Pembentukan Sosek Malindo mengacu pada Keppres No. 13 Tahun 2001 tentang Pembentukan Tim Koordinasi Kerjasama Sub Regional. Sedangkan pembentukan PPLB dilakukan berdasarkan:

·         Perjanjian tentang perdagangan lintas batas antar Pemerintah RI dengan Pemerintah Malaysia pada tanggal 24 Agustus 1970.
·         Persetujuan mengenai lintas batas antara RI dengan Malaysia tanggal 12 Mei 1984.
·         UU No. 10 tahun 1995 tentang Cukai.
·         Kepmen Perdagangan No. 36/KP/III/95 tentang  perdagangan lintas batas melalui PPLB Entikong di Kalbar.
·         Kepmen Keuangan No. 490/KMK 0.5/1996 tentang tata laksana impor barang, penumpang, awak sarana pengangkutan, pelintas batas, kiriman pos dan kiriman melalui jasa titipan.
·         Keputusan  Dirjen Bea Cukai No.  KEP-78/BC/1997 tentang  juklak penyelesaian barang penumpang, awak sarana pengangkutan, pelintas batas, kiriman melalui jasa titipan dan kiriman pos.

Kedudukan Sosek Malindo dalam instansi Pemerintah Propinsi Kalbar secara struktural melekat pada Bappeda Prop Kalbar yang ditunjuk oleh Pemerintah Propinsi Kalbar sebagai Ketua Tim Teknis Kelompok Kerja/Jawatan Kuasa Kerja Sosek Malindo.  Sosek Malindo merupakan forum kerjasama di bidang sosial  ekonomi yang dilandasi oleh latar belakang politik mengenai wilayah  perbatasan Malaysia  (Sabah dan Sarawak) dengan  Indonesia (Kalbar dan Kaltim).

Sosek Malindo diketuai oleh General Border Committee (GBC)  di masing-masing  negara  dan  untuk  Indonesia Ketua GBC adalah Panglima TNI. Kedudukan GBC berada di bawah lembaga Join Commission Meeting RI-Malaysia (JCM) yang diketuai oleh Menteri Luar Negeri. Adapun pengelola PPLB secara umum diatur oleh peraturan yang mengikat semua pihak  yang terkait. Pengelolaan yang berjalan  selama ini belum memiliki dasar hukum yang memadai karena bersifat sementara (ad hoc) dan Ketua Kelompok Kerja Sosekda Kalbar ditunjuk untuk mengelola PPLB Entikong ini.

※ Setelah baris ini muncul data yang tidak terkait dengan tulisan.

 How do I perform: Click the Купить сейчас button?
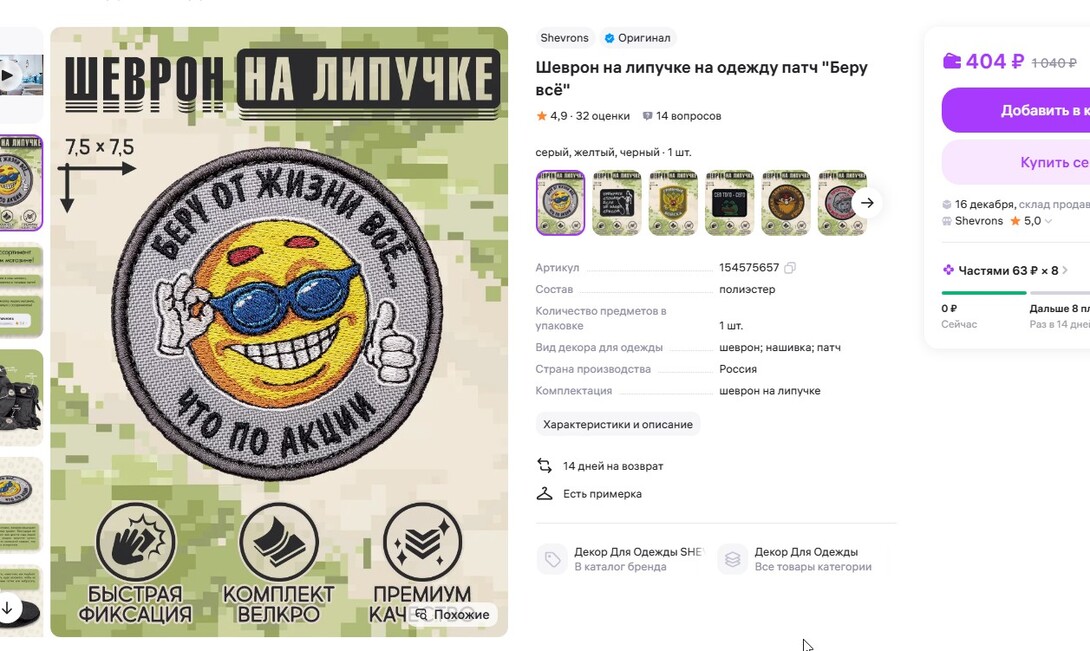coord(1016,162)
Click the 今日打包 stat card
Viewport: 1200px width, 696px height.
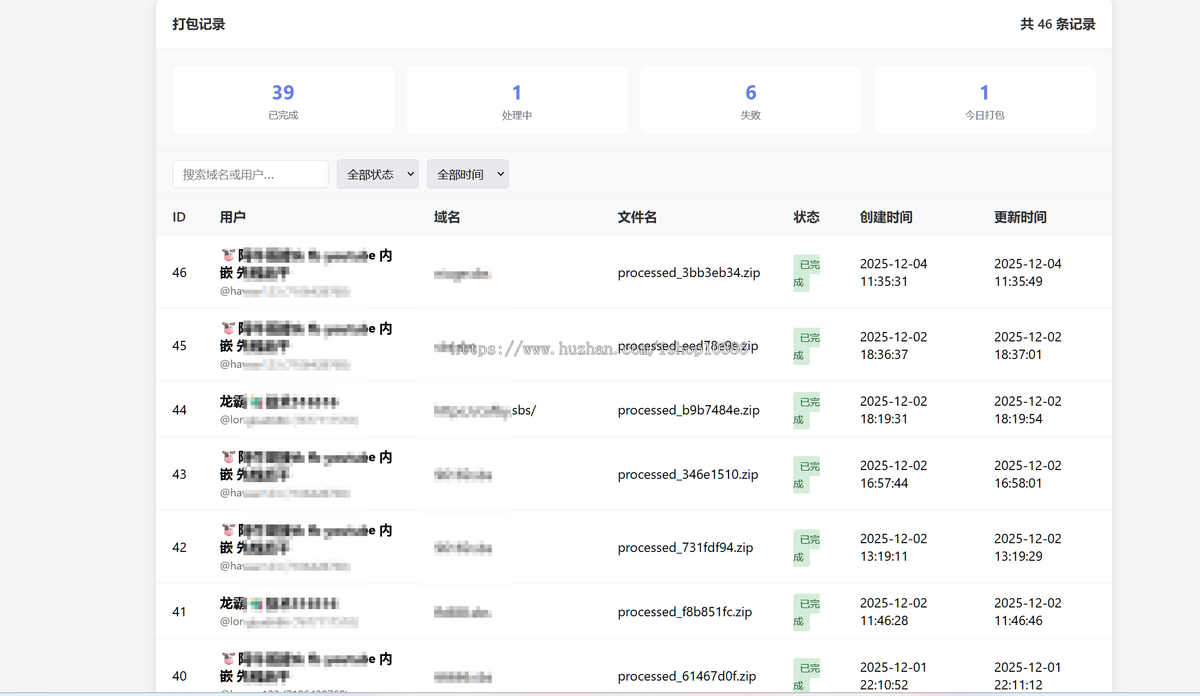click(984, 99)
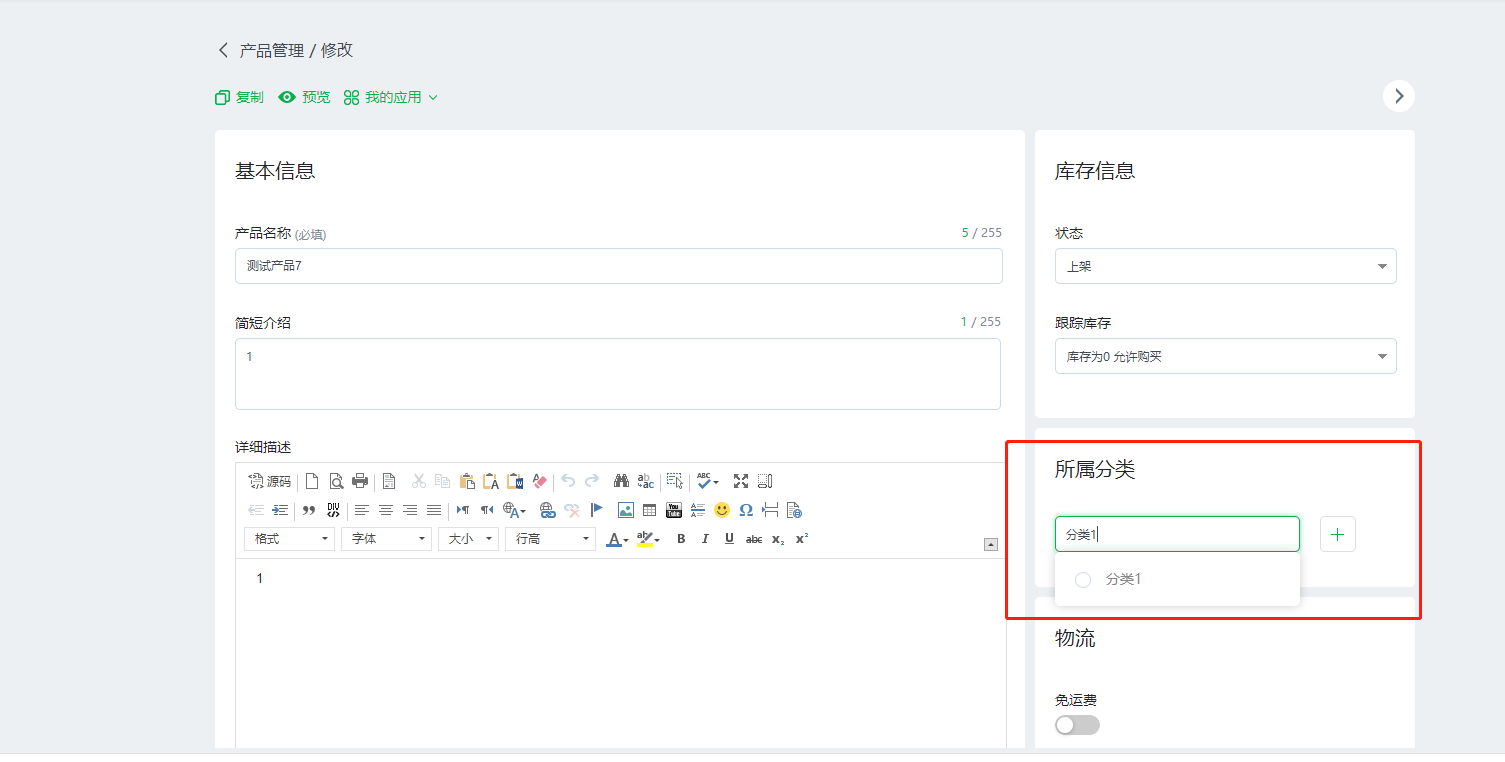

Adapun tugas Sosek Malindo antara lain adalah:

 

·         Menentukan proyek-proyek pembangunan sosial ekonomi yang digunakan bersama-sama.
·         Merumuskan hal-hal yang berhubungan dengan pelaksanaan pembangunan sosial ekonomi dan wilayah perbatasan.
·   Melaksanakan pertukaran informasi mengenai  pembangunan sosial ekonomi di wilayah perbatasan bersama.

Sosek Malindo memiliki fungsi koordinasi kerjasama sub regional  antar negara (Pemerintah Kalbar dan Sarawak) di bidang sosial ekonomi  kedua  negara. Sementara itu fungsi PPLB Entikong adalah sebagai  kantor pengurusan administrasi, pintu  masuk, pemisahan jalur masuk  dan keluar, dan tempat untuk memeriksa  kegiatan baik orang maupun barang yang melintasi perbatasan negara.

Berkaitan dengan mekanisme pertanggungjawaban, Tim Teknis yang diketuai oleh Bappeda Propinsi Kalbar bertanggung jawab kepada Ketua Kelompok Kerja/Jawatan Kuasa Kerja Sosek Malindo Daerah Kalbar-Sarawak.  Ketua Kelompok Kerja bertanggungjawab kepada:

·         Asops Kasum TNI selaku Ketua Coordinated Operation Control Committee (COCC) dan Ketua Jawatan Kuasa Latihan Bersama (JKLB).
·         Aster-Kaster TNI selaku Ketua Kelompok Kerja Sosek Malindo.
·         Kabasamas selaku Ketua Kelompok Kerja SAR.
·         Selanjutnya pertanggungjawaban diteruskan ke Kasum TNI selaku Ketua Staff Planning Committee (SPC) dan Panglima TNI selaku Ketua GBC.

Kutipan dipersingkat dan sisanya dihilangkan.